• Requirements: Scale the records starting with the line that contains "Where should I" and going on through the line that contains "pos(128,188)". Rewrite every line, requests included, but multiply only the coordinates in the answers by 1.45 and round each to a whole number, with halves rounded up.

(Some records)

## begin

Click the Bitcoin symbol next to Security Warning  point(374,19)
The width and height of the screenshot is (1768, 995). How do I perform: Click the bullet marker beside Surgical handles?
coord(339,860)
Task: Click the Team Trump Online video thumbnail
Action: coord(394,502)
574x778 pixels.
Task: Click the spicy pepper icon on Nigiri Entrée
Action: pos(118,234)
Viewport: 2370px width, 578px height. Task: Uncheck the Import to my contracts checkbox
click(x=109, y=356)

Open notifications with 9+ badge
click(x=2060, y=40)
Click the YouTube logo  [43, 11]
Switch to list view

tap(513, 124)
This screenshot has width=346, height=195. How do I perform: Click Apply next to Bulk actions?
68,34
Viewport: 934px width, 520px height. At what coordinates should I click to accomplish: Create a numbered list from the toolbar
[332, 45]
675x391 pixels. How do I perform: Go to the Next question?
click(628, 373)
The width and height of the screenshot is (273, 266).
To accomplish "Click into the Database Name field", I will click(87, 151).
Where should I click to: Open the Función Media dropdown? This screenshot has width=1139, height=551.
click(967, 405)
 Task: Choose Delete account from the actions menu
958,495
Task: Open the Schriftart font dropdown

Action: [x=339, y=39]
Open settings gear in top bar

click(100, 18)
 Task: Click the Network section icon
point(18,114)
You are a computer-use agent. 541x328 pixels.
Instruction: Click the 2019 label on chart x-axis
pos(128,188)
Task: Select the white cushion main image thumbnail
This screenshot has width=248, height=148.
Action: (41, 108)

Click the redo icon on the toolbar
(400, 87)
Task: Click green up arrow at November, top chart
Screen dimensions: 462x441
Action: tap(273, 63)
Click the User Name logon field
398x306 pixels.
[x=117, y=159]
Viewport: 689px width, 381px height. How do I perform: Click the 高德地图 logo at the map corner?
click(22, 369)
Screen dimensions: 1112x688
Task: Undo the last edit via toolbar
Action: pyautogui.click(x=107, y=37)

## end

• Task result:
Where should I click to: Open the Función Media dropdown? This screenshot has width=1139, height=551.
click(1402, 587)
 Task: Choose Delete account from the actions menu
1389,718
Task: Open the Schriftart font dropdown

Action: [x=492, y=57]
Open settings gear in top bar

click(145, 26)
 Task: Click the Network section icon
point(26,165)
You are a computer-use agent. 541x328 pixels.
Instruction: Click the 2019 label on chart x-axis
pos(186,273)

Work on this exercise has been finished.